Telomerase: Key regulator of inflammation and cancer

Abstract

The telomerase holoenzyme, which has a highly conserved role in maintaining telomere length, has long been regarded as a high-profile target in cancer therapy due to the high dependency of the majority of cancer cells on constitutive and elevated telomerase activity for sustained proliferation and immortality. In this review, we present the salient findings in the telomerase field with special focus on the association of telomerase with inflammation and cancer. The elucidation of extra-telomeric roles of telomerase in inflammation, reactive oxygen species (ROS) generation, and cancer development further complicated the design of anti-telomerase therapy. Of note, the discovery of the unique mechanism that underlies reactivation of the dormant telomerase reverse transcriptase TERT promoter in somatic cells not only enhanced our understanding of the critical role of TERT in carcinogenesis but also opens up new intervention ideas that enable the differential targeting of cancer cells only. Despite significant effort invested in developing telomerase-targeted therapeutics, devising efficacious cancer-specific telomerase/TERT inhibitors remains an uphill task. The latest discoveries of the telomere-independent functionalities of telomerase in inflammation and cancer can help illuminate the path of developing specific anti-telomerase/TERT therapeutics against cancer cells.

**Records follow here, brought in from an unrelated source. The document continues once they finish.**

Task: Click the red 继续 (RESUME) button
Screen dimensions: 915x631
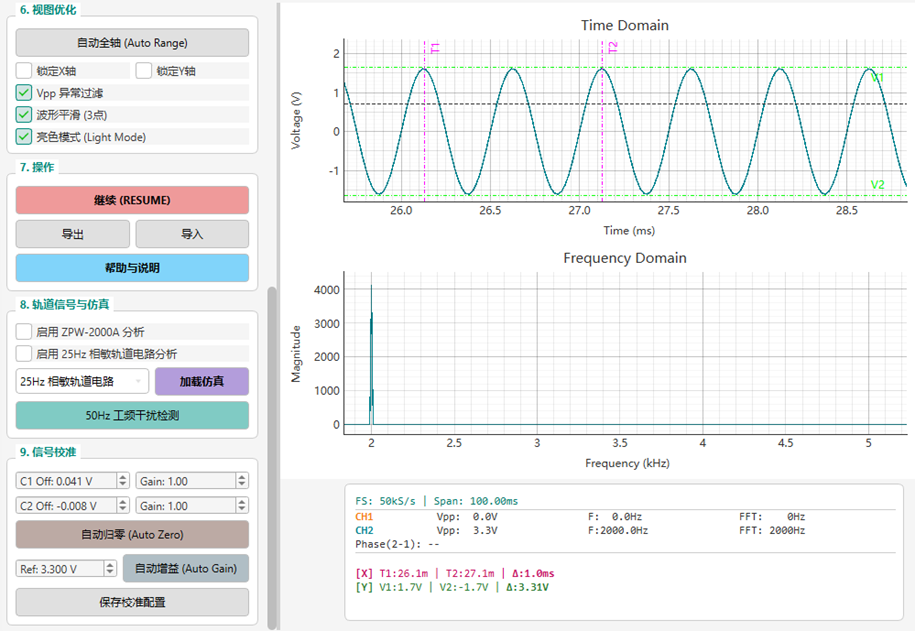Action: [132, 200]
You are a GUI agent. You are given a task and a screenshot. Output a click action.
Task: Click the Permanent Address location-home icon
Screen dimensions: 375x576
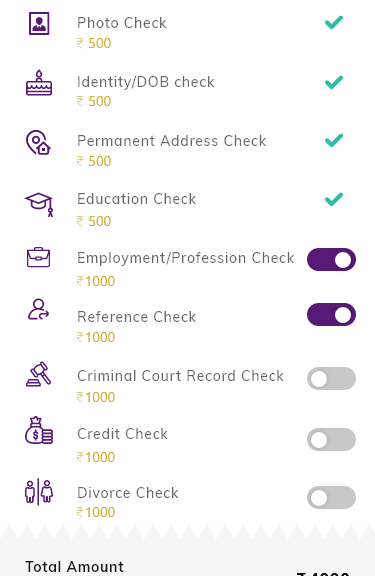pos(38,143)
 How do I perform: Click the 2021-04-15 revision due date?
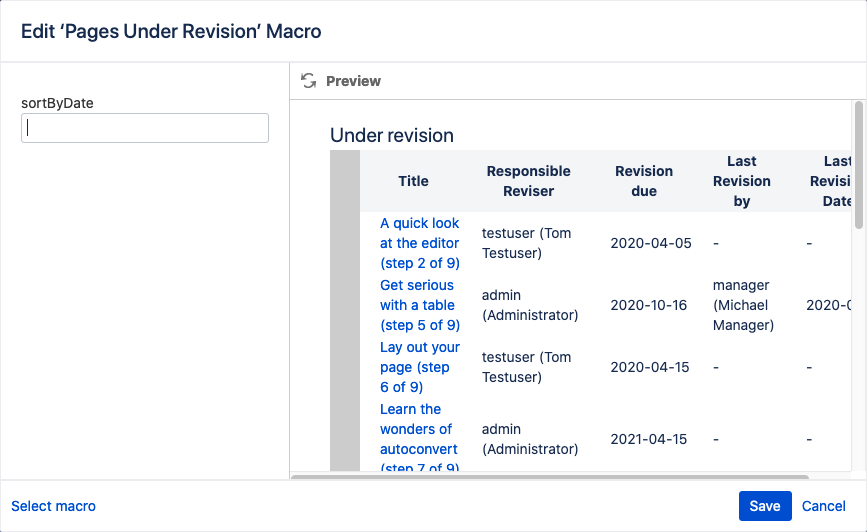coord(649,439)
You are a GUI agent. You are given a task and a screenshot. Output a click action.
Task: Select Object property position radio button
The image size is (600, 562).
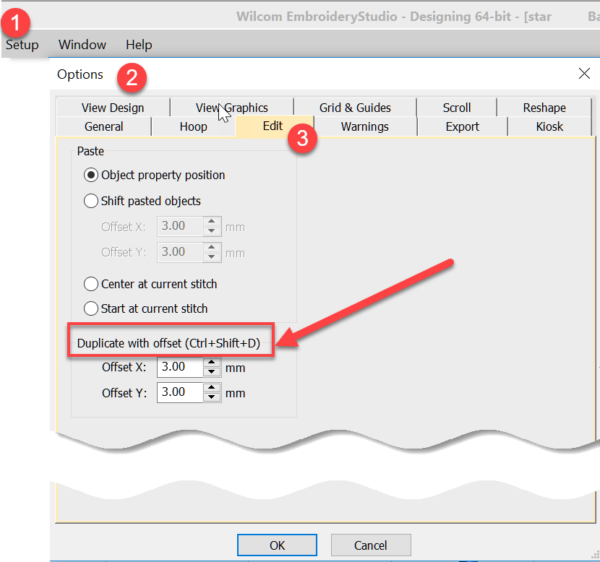(x=92, y=175)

Keywords: 2,6-Diaminoanthraquinone(PubChem CID: 8557); 5-Fluorouracil(PubChem CID: 3385); BIBR1532(PubChem CID: 9927531); Cancer; Cisplatin(PubChem CID: 5702198); Doxorubicin(PubChem CID: 31703); Imetelstat(PubChem CID: 71587831); Inflammation; MST-312(PubChem CID: 10385095); N-acetyl-l-cysteine(PubChem CID: 12035); NF-κB; ROS; Telomerase; Therapeutics; epigallocatechin-3-gallate(PubChem CID: 65064).